KALAU HIDUP ADALAH PERANG, BOLEHKAH SAYA MENONTON SAJA ?
Semua dimulai di akhir SMA. Kelas tiga SMA, tepatnya. Untuk pertama kalinya dalam hidup, saya memberi perhatian penuh dan rasa ingin tahu pada kata "kapitalisme". Awalnya cuma sebuah band bernama Rancid, yang mungkin tidak pernah mengucapkan kata "kapitalisme" sama sekali dalam lagunya. Tapi rasa ingin tahu saya berhasil menemukannya. Walaupun dia tersembunyi di balik lirik lagu punk yang biasa saja. Dalam punkrock, perang itu ada pada energinya. Sisanya biasa saja. Sampai akhirnya saya selesai SMA, dan masuk ke dalam perang yang lebih rumit dan jauh dari kata biasa.
Setahun kemudian, perang itu diteorikan, diberi sejarah, diberi nalar menjadi masuk akal. Dari senior-senior saya di kampus yang jelas-jelas mengakui kalau hidup mereka didedikasikan untuk hal-hal yang lebih besar dari apapun yang bisa dilihat dengan mata telanjang : Keadilan dan keinginan untuk sebuah dunia yang lebih merata. Dan untuk itulah saya sekolah dan kuliah. Untuk belajar dari yang lebih tua.
Saya mengklasifikasi kelompok-kelompok manusia di kampus saya dengan label : Kaum junkie, kaum trendi, kaum religius, kaum udik, kaum aktivis, dan kaum idealis. Dua kelompok yang terakhir sering duduk dan melakukan banyak hal bersama, tapi mereka sebenarnya berbeda. Minimal di mata saya. Dan karena (bertahun-tahun kemudian terbukti kalau ternyata) mata saya tidak bisa melihat jauh, saya tidak bisa menilai kelebihan dan kekurangan dari dunia kecil saya waktu itu, kecuali dengan cara mengalami langsung dan membaur dengan, bahkan menjadi mereka. Satu kelompok ke kelompok lainnya. Maka jadilah, walaupun tidak resmi, saya sebagai seorang junkie yang berusaha idealis dan terlihat trendi. Menjadi punk memang trendi. Punya gayamu sendiri sambil terus-menerus menghindari gaya orang lain, adalah ketrendian yang absolut.

========

**ISI TUGAS**.
Tulis lagi bagian esai tentang punk dan perang dari "Semua dimulai di" sampai "dari kata biasa.", lalu tukar "Rancid" dengan "The Clash". Bahannya berasal dari sumber lain, bukan dari esai di atas.

**BAHAN YANG DIBERIKAN**.
========

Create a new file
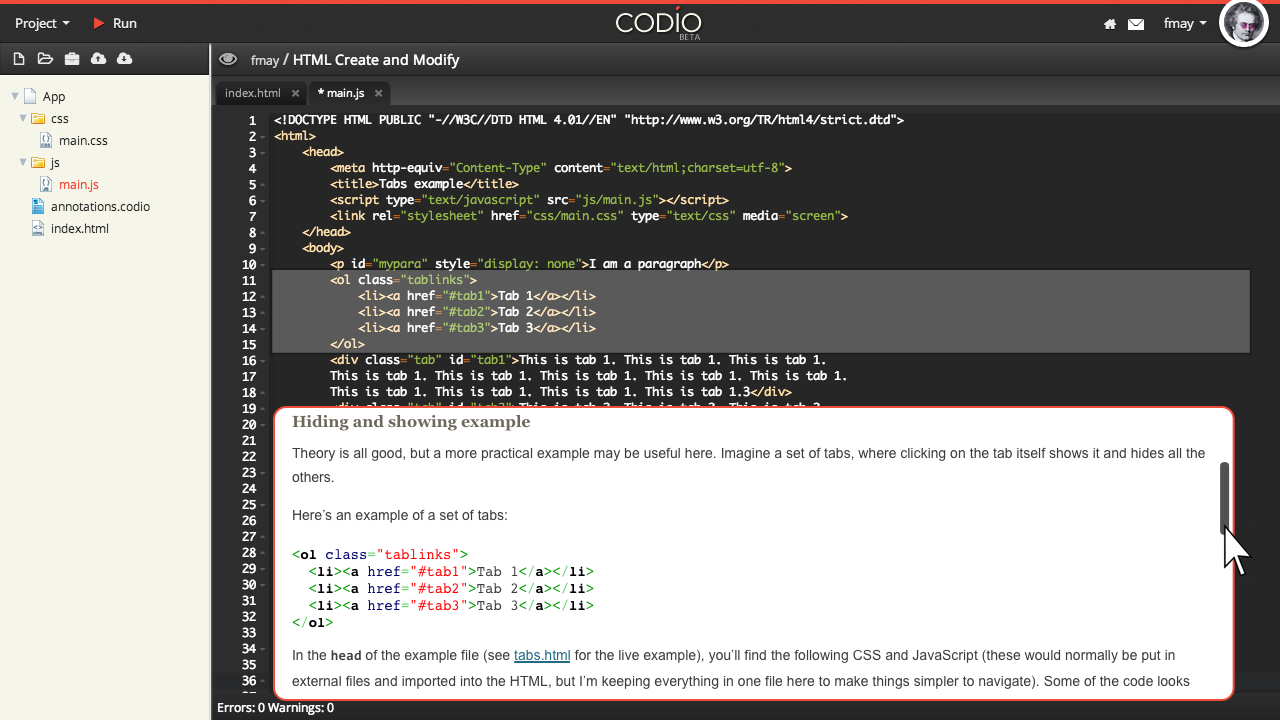This screenshot has width=1280, height=720. point(18,58)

========

**HASILNYA**.
Semua dimulai di akhir SMA. Kelas tiga SMA, tepatnya. Untuk pertama kalinya dalam hidup, saya memberi perhatian penuh dan rasa ingin tahu pada kata "kapitalisme". Awalnya cuma sebuah band bernama The Clash, yang mungkin tidak pernah mengucapkan kata "kapitalisme" sama sekali dalam lagunya. Tapi rasa ingin tahu saya berhasil menemukannya. Walaupun dia tersembunyi di balik lirik lagu punk yang biasa saja. Dalam punkrock, perang itu ada pada energinya. Sisanya biasa saja. Sampai akhirnya saya selesai SMA, dan masuk ke dalam perang yang lebih rumit dan jauh dari kata biasa.